VIRGIN MEDIA INC.
RESTRICTED STOCK UNIT AGREEMENT
THIS AGREEMENT (this “Agreement”) is made and entered into as of [Date] (“Grant Date”) by and between
Virgin Media Inc., a Delaware Company (the “Company”), and [Name] (the “Employee”).
1. Grant of Restricted Stock Units . Subject to and upon the terms, conditions, and
restrictions set forth in this Agreement and in the Virgin Media Inc. 2006 Stock Incentive Plan (the “Plan”), the
Company hereby grants to the Employee a maximum of [Number] Restricted Stock Units. Unless the context
otherwise requires, terms used but not defined herein shall have the same meaning as in the Plan.
2. Vesting of Restricted Stock Units .
(a) Vesting Schedule . Except as otherwise provided in this Agreement, a number of Restricted
Stock Units shall become non-forfeitable if and only if (i) the relevant Performance Condition set out in Exhibit A
has been met and (ii) the Employee has remained in the continuous employment of the Company from the Grant
Date through the Prescribed Date (as defined in Section 4 hereof).

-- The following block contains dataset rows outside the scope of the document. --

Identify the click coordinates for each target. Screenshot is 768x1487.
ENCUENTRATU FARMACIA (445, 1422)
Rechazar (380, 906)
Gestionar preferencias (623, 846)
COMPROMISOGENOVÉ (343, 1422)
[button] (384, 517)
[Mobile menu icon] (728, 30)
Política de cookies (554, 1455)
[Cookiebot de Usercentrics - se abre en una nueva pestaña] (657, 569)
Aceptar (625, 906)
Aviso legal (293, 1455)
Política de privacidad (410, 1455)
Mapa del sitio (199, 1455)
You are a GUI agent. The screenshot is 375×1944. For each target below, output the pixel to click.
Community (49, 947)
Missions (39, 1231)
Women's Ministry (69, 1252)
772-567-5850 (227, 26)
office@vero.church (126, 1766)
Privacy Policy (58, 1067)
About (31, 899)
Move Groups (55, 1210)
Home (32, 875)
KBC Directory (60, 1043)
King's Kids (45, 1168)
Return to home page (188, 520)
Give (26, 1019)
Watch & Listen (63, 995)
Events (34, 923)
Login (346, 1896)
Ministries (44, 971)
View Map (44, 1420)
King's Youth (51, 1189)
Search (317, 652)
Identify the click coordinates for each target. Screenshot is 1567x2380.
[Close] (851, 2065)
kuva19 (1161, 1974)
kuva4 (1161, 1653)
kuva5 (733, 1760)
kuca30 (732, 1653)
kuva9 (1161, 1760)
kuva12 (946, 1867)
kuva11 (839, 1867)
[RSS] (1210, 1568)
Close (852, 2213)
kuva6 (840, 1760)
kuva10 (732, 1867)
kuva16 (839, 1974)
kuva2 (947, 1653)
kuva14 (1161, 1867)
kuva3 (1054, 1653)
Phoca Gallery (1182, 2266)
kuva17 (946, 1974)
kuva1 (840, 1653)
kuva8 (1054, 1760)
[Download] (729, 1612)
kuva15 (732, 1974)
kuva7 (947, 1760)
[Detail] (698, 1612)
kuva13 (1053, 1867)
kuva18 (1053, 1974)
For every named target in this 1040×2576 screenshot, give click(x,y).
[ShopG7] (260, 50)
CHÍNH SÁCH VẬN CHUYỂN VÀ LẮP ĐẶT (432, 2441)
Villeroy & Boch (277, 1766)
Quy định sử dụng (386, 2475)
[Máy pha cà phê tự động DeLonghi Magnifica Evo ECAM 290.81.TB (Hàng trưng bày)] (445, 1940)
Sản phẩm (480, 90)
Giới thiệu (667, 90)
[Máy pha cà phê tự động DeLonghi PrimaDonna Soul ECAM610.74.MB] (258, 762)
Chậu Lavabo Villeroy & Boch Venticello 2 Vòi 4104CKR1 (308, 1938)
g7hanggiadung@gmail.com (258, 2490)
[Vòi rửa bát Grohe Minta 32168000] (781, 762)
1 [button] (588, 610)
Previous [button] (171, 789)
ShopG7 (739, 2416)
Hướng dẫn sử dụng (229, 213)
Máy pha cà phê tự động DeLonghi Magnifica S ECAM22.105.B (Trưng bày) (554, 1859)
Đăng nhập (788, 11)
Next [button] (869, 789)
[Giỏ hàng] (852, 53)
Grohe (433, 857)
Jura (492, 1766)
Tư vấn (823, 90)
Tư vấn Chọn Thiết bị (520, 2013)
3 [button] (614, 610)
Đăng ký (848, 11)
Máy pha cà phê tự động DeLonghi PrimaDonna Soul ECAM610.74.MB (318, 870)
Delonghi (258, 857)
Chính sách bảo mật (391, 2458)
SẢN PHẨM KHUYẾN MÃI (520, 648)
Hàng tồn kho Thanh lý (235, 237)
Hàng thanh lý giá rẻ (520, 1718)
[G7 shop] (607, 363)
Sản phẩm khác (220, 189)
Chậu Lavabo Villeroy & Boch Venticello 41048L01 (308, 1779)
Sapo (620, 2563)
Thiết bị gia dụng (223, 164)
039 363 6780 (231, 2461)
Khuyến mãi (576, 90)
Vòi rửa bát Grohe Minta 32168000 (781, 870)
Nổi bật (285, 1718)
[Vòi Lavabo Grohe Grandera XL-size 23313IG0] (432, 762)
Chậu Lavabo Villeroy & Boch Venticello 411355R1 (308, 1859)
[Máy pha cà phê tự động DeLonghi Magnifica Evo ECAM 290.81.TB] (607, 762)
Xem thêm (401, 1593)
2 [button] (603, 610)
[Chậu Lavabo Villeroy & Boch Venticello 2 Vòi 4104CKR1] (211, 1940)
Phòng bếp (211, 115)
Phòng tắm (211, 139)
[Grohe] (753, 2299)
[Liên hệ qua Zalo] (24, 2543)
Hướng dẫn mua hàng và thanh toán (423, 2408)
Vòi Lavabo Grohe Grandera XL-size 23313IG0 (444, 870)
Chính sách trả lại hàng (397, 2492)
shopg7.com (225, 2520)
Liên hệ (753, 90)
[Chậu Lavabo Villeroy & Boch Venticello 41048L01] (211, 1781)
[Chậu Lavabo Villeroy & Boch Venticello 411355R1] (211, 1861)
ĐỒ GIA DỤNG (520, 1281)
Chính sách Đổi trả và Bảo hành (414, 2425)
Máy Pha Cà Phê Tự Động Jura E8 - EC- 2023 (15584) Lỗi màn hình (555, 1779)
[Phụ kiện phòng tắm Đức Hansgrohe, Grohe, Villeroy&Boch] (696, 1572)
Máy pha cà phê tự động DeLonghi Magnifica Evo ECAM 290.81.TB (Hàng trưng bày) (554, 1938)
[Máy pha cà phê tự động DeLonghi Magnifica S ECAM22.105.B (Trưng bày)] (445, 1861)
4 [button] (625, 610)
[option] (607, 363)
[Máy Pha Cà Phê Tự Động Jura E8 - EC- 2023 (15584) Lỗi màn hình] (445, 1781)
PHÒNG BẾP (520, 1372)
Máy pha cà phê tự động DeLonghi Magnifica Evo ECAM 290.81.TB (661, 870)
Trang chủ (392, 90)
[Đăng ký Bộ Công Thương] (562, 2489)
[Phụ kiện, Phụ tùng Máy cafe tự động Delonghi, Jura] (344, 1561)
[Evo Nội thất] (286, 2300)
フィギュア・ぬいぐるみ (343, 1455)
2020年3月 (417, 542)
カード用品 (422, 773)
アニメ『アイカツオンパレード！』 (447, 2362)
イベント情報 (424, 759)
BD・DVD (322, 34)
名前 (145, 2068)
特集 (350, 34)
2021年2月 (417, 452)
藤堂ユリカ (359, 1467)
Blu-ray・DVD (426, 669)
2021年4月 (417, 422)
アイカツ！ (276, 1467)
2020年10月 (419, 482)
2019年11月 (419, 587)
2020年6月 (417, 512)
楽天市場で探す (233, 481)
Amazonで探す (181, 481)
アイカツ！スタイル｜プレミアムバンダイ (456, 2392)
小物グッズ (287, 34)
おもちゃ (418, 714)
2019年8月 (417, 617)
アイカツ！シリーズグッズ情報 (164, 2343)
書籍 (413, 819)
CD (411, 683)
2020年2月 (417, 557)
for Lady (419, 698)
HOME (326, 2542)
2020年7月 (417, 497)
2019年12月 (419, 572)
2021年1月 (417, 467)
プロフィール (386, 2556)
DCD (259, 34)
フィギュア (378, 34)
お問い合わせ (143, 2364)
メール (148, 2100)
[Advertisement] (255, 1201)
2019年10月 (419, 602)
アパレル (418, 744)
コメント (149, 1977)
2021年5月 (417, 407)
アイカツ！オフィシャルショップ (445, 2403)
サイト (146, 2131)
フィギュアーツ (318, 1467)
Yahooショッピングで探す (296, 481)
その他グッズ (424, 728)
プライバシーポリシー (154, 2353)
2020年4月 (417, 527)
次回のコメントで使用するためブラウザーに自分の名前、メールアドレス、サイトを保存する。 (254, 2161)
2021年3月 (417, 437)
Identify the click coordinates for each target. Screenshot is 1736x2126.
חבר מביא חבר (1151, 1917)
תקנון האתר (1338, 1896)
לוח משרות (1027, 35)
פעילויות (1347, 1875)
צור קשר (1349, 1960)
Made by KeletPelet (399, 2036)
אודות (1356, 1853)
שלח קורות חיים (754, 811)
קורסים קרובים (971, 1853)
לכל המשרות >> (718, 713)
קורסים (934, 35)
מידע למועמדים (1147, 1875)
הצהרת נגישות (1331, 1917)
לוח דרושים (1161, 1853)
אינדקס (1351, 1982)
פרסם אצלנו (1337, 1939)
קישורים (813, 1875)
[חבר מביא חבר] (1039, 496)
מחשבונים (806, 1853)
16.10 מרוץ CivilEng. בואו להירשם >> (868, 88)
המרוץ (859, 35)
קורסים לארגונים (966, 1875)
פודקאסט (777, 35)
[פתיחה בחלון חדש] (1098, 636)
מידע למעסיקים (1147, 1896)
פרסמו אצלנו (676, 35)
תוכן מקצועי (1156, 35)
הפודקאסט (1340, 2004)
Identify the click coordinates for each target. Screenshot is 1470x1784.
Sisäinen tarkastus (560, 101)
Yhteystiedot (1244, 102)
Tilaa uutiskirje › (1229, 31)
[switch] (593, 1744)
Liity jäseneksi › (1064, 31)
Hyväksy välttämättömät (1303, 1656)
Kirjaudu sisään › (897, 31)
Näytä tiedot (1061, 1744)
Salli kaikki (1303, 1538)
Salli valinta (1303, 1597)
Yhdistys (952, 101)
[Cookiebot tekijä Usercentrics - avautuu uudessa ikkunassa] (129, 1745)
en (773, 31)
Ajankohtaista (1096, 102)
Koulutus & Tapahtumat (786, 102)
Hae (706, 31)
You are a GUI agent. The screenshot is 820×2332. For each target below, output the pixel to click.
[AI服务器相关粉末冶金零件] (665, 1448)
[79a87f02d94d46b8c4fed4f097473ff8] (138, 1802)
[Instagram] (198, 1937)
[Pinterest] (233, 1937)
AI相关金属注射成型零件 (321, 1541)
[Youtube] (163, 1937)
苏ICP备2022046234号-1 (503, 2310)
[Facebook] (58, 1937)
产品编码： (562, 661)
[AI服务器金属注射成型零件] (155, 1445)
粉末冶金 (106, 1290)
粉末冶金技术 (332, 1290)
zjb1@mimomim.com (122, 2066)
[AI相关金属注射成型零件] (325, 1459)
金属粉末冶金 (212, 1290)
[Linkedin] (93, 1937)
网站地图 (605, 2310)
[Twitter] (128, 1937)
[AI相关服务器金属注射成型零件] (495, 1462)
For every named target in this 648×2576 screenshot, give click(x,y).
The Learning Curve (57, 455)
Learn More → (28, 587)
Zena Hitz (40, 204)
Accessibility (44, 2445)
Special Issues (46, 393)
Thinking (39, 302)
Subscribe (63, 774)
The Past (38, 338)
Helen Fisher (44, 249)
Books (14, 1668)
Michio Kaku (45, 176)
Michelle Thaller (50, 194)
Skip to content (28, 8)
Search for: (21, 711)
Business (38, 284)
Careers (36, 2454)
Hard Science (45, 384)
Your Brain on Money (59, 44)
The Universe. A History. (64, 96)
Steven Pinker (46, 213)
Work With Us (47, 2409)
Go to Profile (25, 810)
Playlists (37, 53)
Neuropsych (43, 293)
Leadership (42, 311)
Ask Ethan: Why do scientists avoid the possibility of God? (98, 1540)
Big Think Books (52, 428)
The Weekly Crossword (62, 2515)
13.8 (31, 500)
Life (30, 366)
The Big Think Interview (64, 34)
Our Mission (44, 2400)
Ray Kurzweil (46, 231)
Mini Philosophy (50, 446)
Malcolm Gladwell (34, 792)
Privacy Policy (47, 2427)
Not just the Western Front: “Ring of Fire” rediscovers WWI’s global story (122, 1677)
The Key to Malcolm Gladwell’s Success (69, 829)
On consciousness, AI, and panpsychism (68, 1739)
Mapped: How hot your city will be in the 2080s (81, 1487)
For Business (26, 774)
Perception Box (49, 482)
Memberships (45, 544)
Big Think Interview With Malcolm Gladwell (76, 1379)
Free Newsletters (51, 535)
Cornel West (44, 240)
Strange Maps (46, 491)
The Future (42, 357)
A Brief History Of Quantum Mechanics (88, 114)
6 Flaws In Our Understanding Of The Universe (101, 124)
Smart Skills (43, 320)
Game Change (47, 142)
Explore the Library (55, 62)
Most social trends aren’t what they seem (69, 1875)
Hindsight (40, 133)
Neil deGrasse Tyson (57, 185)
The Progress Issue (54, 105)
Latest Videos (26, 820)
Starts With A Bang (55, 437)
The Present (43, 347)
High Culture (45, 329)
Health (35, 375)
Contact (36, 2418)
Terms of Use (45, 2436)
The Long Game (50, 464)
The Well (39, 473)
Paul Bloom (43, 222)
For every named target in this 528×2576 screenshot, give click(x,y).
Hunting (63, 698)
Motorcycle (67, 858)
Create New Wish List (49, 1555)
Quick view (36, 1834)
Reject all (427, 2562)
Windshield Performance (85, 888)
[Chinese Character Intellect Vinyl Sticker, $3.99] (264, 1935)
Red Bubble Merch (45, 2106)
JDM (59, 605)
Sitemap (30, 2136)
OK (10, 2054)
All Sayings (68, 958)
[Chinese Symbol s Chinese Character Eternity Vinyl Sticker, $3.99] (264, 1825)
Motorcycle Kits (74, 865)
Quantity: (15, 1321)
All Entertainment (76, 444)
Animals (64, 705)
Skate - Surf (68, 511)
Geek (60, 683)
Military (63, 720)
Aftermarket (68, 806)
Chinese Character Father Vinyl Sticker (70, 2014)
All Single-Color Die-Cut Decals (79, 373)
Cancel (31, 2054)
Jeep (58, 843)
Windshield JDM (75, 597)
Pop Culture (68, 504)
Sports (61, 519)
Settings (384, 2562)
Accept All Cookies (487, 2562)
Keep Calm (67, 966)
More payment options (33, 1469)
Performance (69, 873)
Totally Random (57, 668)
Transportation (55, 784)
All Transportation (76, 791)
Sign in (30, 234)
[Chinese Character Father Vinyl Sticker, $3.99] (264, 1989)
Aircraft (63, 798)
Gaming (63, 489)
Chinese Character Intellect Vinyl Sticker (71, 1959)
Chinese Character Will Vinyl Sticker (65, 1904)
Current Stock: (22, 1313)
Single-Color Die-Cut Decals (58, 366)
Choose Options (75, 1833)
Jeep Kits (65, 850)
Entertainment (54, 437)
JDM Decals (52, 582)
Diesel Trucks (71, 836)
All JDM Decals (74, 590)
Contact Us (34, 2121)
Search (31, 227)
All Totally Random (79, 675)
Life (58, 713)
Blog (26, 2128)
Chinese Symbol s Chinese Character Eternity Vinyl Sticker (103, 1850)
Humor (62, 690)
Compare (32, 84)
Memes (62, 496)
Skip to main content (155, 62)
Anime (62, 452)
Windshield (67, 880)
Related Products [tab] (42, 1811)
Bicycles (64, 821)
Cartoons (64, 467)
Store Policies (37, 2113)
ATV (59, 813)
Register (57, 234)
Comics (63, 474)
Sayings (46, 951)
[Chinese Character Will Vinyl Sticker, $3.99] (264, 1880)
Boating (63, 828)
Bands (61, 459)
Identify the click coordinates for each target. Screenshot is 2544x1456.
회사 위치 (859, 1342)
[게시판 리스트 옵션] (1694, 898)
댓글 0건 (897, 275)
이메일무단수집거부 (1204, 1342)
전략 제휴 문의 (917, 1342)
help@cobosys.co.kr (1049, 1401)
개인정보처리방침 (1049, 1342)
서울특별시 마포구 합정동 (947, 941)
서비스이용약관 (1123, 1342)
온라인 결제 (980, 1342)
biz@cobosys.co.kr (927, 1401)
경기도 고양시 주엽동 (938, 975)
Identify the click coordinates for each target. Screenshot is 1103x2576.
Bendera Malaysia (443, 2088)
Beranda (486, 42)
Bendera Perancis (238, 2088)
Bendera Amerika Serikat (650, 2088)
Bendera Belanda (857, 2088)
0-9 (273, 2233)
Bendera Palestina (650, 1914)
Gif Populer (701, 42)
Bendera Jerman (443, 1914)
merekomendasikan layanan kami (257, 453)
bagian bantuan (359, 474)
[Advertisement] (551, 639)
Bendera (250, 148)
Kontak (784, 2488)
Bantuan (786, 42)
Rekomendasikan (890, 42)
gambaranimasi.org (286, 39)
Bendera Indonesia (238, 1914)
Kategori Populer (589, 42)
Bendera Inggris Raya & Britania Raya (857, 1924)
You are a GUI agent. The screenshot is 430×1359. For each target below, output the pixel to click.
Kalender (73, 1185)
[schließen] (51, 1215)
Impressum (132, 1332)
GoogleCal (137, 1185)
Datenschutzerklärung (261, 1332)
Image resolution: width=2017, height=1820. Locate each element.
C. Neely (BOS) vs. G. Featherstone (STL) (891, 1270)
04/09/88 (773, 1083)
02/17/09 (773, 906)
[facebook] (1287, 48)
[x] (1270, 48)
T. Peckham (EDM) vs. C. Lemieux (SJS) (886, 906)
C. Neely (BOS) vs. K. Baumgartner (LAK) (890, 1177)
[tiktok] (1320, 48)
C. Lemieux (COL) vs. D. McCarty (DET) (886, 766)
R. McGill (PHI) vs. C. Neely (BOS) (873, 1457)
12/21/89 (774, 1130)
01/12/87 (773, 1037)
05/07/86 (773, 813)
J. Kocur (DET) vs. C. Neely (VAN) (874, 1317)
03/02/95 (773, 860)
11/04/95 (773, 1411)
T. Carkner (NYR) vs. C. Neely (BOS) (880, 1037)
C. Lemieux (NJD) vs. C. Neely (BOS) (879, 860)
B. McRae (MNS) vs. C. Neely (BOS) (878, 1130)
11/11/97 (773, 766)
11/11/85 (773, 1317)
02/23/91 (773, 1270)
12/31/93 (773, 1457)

The number of Restricted Stock Units that
shall become non-forfeitable shall be calculated in accordance with the formula set forth in Exhibit A.
(b) No Accelerated Vesting . Notwithstanding Section 7(b)(2) of the Plan, the Restricted Stock
Units shall not vest or become non-forfeitable upon the occurrence of an Acceleration Event unless the
Committee, in its absolute discretion, determines otherwise after the Grant Date.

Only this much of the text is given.